Exercise aim:
Return, word for word, every line from the one containing "You are a computer-use" through the last line of the items. Leave the pictures out of your answer.

Extracted data entries
-------------------------
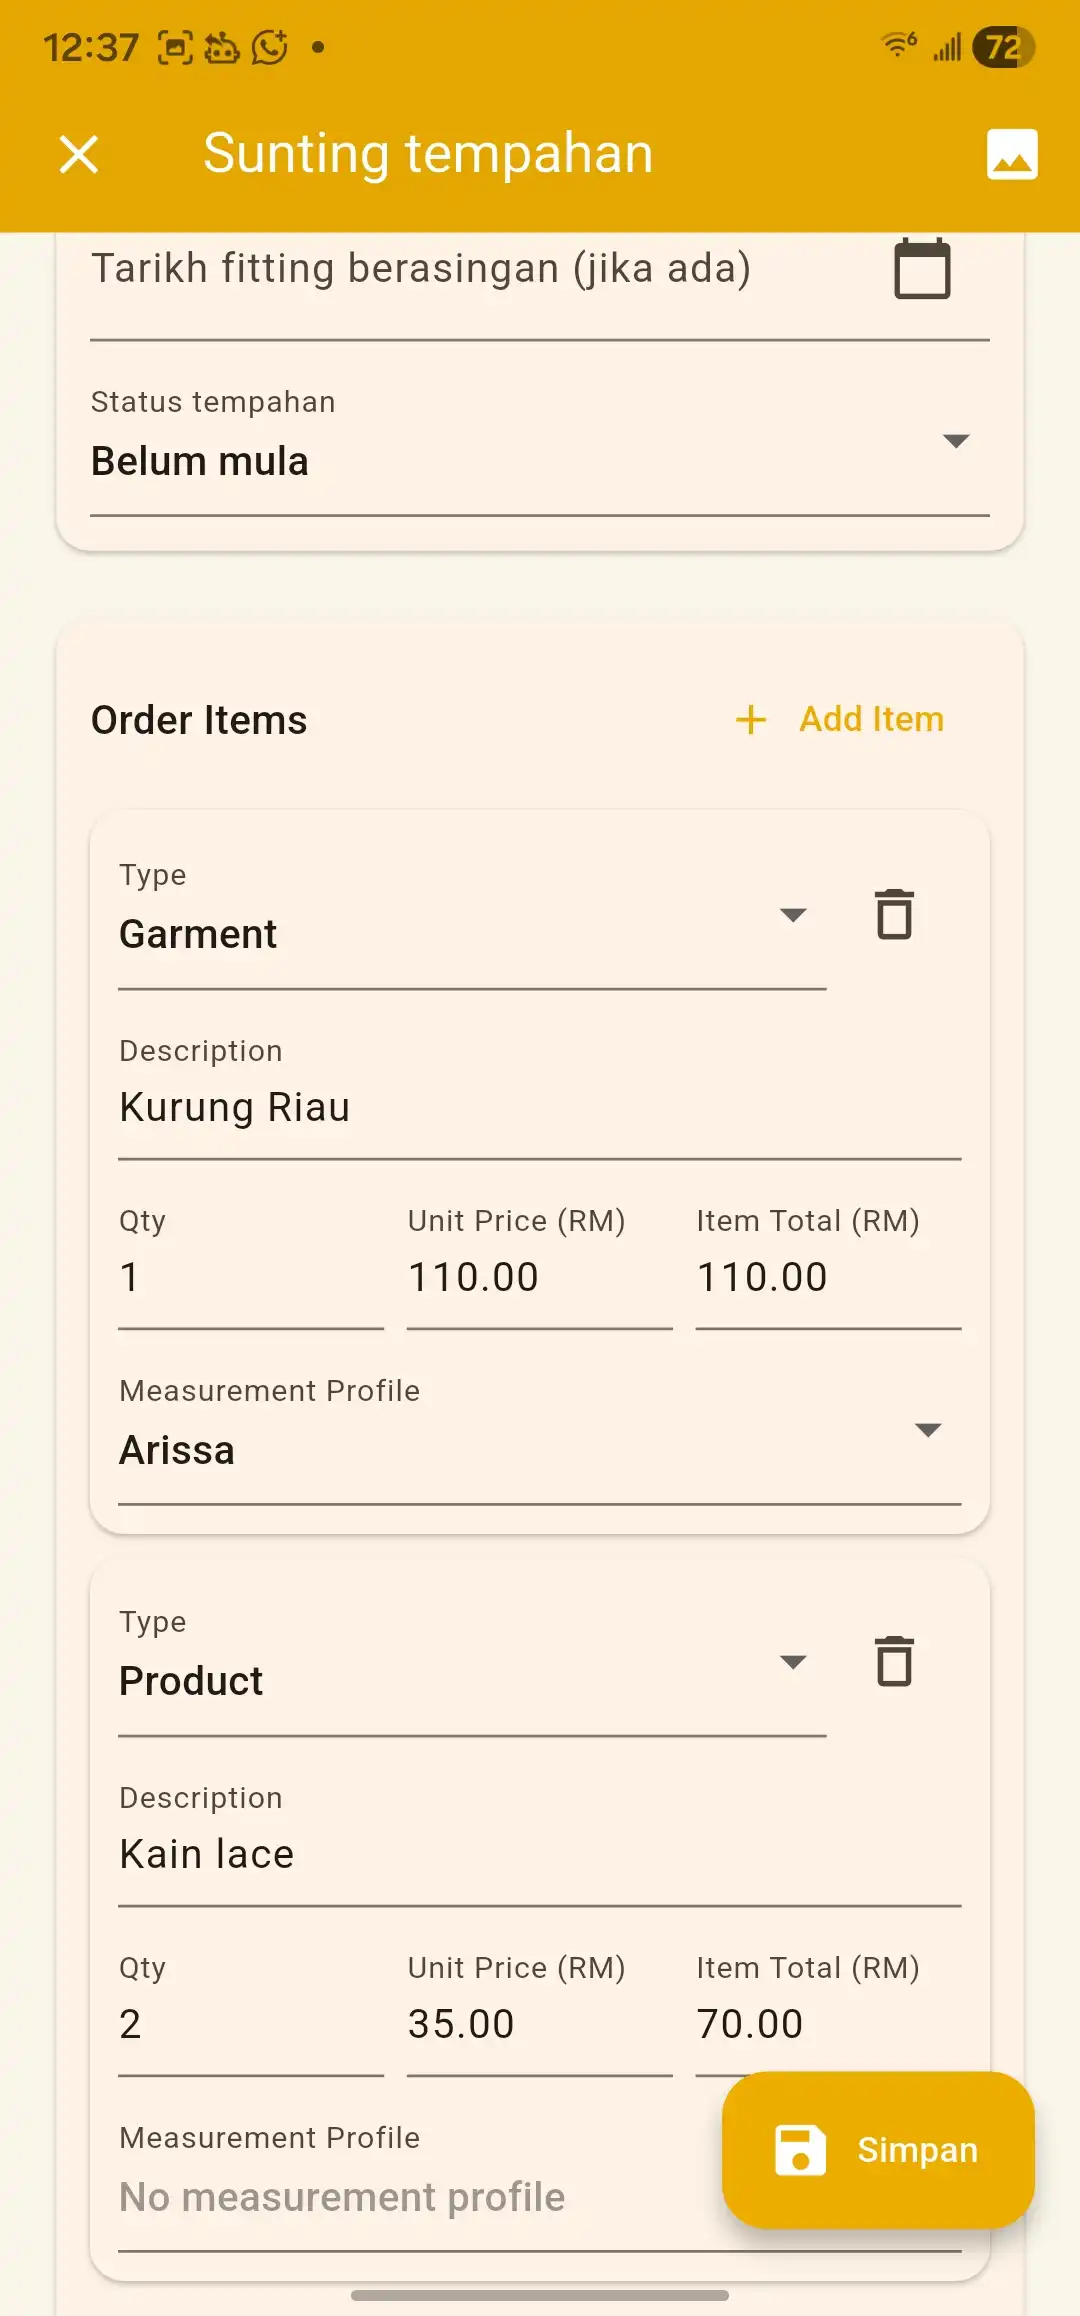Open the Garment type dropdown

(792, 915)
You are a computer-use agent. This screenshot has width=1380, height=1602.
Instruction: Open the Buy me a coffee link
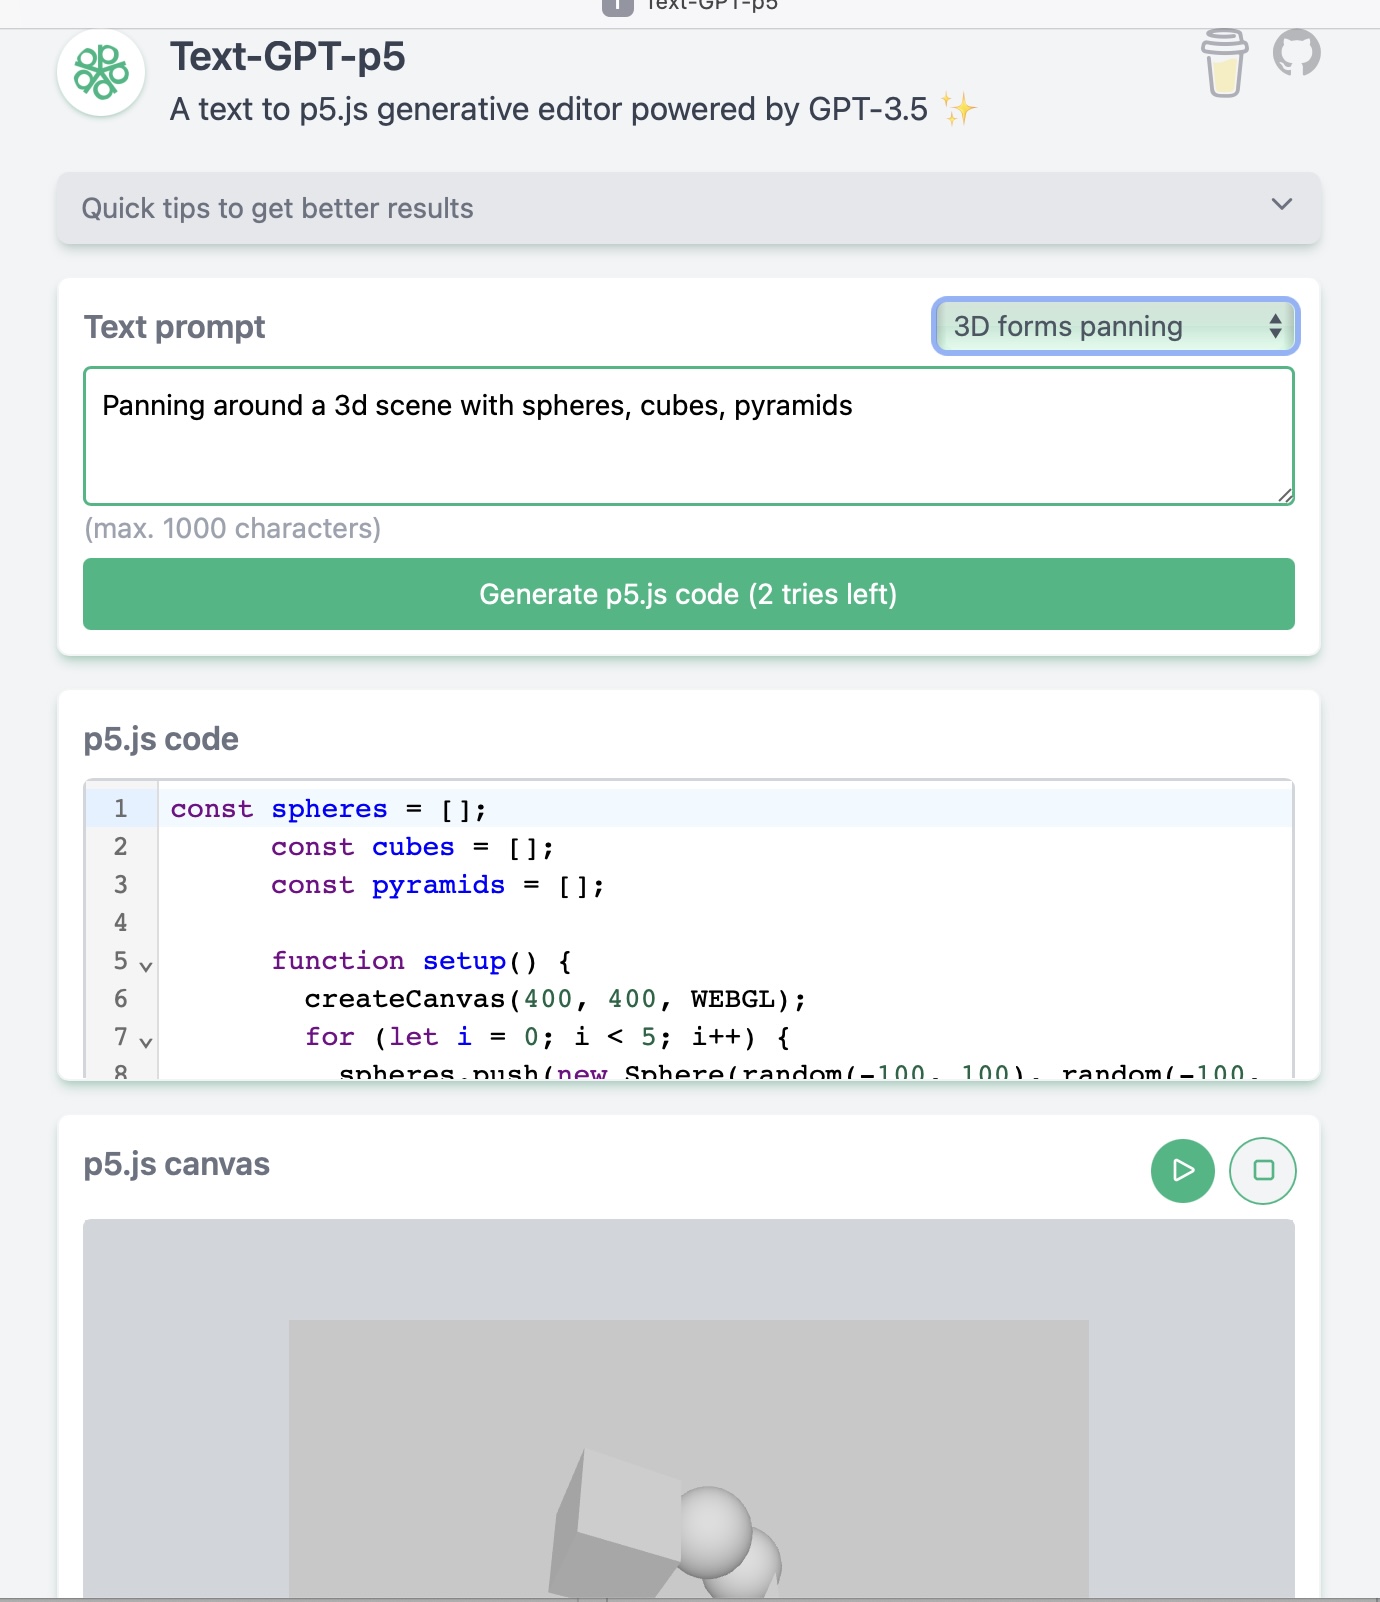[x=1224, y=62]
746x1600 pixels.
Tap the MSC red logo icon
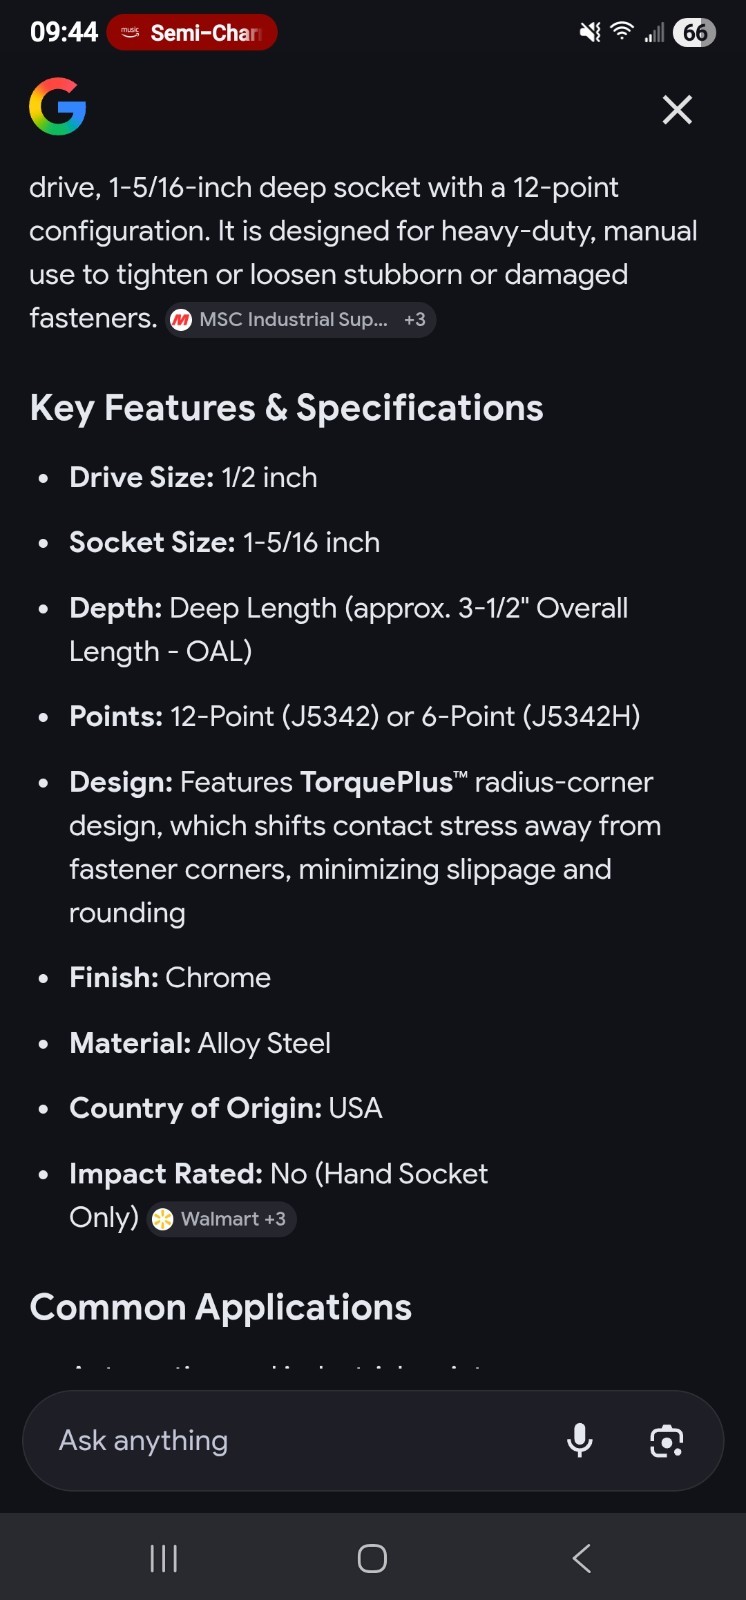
-------------------------
Solution to this exercise:
You are a computer-use agent. This screenshot has width=1380, height=1602.
Instruction: Open the Buy me a coffee link
[x=1224, y=62]
746x1600 pixels.
Tap the MSC red logo icon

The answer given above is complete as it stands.